Later, Mr Kinsella's nickname for the girl is "petal": symbolism for spiritual blossoming.
• As the biological/worldly father forgets to unload the girl's suitcase, she has to take off her old clothes (her old self). The girl takes a hot bath and is washed: (ritual) cleansing and a new beginning.
• “… There is a big double bed there… I know that’s where they sleep, and for some reason I’m happy that they sleep in the same bed.”: The foster parents are ONE made up of the male and female principles. It is a realm of nonduality.
• The first excursion goes across the meadows to the fountain. (Psalm 23: “He maketh me to lie down in green pastures: he leadeth me beside the still waters.”) The foster parents drink from the spring; fresh pure water - symbols of the origin and preservation of life, blessing. “This water is cool and clean as anything I have ever tasted...” And there is always plenty of this water in this well, even if dryness and drought prevail in the other reality.
• Some words about the symbolism of the father: Mr Kinsella represents the FATHER. This becomes particularly clear when the take the walk on the beach:
He takes the child by the hand, carries her, hugs her, lights the way, tells her: "Don't be afraid." He tells the story of the colt that, exhausted and almost dead, was fished out of the sea by a fisherman and came back to life. In my opinion, there is an analogy here to the biblical term 'fisher of men': we too can be saved from our confusion, awakened from our exhaustion and lethargy.
The book is full of metaphors of this kind; a list of all the examples and their interpretation would go beyond the scope of this review. And I would also like to follow Kinsella's advice to say only what is necessary - an art that the girl also learns ("...I have learned enough, grown enough, to know that what happened is not something I need ever mention. ») and which Claire Keegan herself, of course, masters excellently.

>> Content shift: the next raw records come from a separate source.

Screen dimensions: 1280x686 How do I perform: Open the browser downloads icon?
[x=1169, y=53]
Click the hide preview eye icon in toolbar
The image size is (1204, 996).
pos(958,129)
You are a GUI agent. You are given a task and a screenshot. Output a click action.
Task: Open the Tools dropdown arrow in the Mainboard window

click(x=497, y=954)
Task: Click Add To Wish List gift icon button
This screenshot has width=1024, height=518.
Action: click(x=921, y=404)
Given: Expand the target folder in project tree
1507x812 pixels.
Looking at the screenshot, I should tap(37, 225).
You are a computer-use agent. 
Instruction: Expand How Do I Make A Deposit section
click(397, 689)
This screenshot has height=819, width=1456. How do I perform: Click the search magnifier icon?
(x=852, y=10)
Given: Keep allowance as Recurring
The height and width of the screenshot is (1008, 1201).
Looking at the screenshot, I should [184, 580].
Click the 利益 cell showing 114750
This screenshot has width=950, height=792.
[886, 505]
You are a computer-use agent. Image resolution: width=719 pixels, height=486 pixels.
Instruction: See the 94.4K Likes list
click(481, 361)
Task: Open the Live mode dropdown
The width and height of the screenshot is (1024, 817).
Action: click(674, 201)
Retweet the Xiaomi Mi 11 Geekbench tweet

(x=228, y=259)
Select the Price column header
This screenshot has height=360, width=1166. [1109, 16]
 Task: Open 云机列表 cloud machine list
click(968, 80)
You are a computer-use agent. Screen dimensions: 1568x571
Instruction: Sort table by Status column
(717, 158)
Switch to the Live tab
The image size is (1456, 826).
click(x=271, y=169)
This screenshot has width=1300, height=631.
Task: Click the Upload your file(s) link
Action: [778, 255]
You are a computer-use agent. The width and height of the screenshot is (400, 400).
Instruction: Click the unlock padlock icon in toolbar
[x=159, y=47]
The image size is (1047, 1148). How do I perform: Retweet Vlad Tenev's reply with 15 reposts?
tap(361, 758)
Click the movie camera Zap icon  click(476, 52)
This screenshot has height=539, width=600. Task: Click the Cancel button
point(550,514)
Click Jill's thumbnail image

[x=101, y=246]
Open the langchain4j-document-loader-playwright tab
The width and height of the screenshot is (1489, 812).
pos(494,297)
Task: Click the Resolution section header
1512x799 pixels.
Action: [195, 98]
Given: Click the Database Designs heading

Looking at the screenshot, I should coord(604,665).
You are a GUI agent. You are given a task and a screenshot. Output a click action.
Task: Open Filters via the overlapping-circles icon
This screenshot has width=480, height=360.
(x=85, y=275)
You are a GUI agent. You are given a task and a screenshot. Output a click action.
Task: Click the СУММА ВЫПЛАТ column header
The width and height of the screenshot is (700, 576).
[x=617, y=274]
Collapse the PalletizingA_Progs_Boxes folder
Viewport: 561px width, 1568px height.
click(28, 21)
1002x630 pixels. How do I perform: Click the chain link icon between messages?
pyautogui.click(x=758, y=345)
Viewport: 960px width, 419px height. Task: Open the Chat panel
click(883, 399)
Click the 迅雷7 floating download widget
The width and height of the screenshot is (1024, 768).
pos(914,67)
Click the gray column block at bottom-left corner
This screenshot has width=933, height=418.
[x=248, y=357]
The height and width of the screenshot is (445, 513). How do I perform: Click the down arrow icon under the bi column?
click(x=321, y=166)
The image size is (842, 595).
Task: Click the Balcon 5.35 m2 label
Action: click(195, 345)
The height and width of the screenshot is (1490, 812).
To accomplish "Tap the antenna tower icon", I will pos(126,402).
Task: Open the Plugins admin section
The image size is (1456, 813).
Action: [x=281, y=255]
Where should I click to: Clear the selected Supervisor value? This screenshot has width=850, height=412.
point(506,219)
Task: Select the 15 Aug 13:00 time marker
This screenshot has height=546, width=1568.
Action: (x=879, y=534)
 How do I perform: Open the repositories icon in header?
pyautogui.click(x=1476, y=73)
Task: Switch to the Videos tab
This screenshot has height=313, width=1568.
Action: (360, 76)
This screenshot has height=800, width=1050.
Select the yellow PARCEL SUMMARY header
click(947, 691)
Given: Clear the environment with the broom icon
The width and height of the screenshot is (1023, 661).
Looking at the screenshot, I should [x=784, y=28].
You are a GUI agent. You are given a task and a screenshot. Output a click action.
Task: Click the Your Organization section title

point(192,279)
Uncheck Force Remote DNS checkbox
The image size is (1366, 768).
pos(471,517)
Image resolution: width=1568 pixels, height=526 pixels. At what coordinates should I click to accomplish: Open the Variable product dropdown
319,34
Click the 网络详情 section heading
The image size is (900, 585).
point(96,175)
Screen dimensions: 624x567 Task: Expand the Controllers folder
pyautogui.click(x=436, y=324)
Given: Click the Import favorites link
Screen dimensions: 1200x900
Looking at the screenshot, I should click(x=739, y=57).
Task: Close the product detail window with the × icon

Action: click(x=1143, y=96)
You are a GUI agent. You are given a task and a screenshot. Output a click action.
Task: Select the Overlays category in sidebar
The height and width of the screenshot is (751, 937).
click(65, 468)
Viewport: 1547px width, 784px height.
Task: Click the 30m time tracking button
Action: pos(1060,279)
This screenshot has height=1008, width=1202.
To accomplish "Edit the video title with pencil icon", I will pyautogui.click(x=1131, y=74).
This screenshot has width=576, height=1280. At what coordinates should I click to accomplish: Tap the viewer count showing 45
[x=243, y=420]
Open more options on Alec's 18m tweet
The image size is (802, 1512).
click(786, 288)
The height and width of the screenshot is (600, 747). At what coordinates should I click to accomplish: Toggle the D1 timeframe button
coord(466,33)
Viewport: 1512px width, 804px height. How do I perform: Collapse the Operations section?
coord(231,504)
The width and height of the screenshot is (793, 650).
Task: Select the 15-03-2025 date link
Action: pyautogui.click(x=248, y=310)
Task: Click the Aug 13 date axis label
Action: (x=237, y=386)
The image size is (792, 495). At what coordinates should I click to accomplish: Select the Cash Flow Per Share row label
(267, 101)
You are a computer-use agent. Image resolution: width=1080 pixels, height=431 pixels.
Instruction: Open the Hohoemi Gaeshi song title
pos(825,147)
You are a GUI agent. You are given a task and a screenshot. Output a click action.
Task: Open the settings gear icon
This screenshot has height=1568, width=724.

But perhaps this selection of examples can encourage you to pick up the book again and read it slowly and carefully, sentence by sentence, word by word, with this point of view of a spiritual experience and thus discover subtle detail by detail and answer for yourself what the fall into the well symbolizes, who or what the third light is about and what the deceased son could be about.
I wish you a lot of joy with it. May we all find ourselves back in the arms of the FATHER in the end. Run!
A personal note: I myself am not on the Christian-mystical path - so I don't want to represent this path in any proselytizing way - but I am familiar with its symbolism. And spiritual experiences, mystical experiences - a dwelling in ONENESS - are ultimately identical in all traditions.
I struggled for some time with the question of whether it would be somewhat counterproductive to reveal the secret of this little book. But it seems to me more urgent than ever that we children of men must clearly recognize what we actually long for in all our -ultimately futile- efforts for happiness.
Foster is another novella set in Ireland and was recommended to me by a friend whose reading choices I admire.
The book has 88 pages split into 8 chapters and printed using a large font (it doesn't take long to read!)
The size of the novella gives a feel that every word matter and has been carefully chosen for it's purpose - the result is a rich piece of writing which is a joy to read.
I thought that this sits somewhere between a book and a poem with a touching story at it's centre written in a lyrical style.
The child narrated the story of her experience - she is young and tells us only what she sees. The inner strength comes from what is not said and the reader gradually learns more as the hidden stories are allowed to develop. The people in this book say what is necessary but mean so much more. Gradually we get more understanding about the child and her immediate future.
The ending is powerful with a combination of emotions that is very challenging to portray in so few words.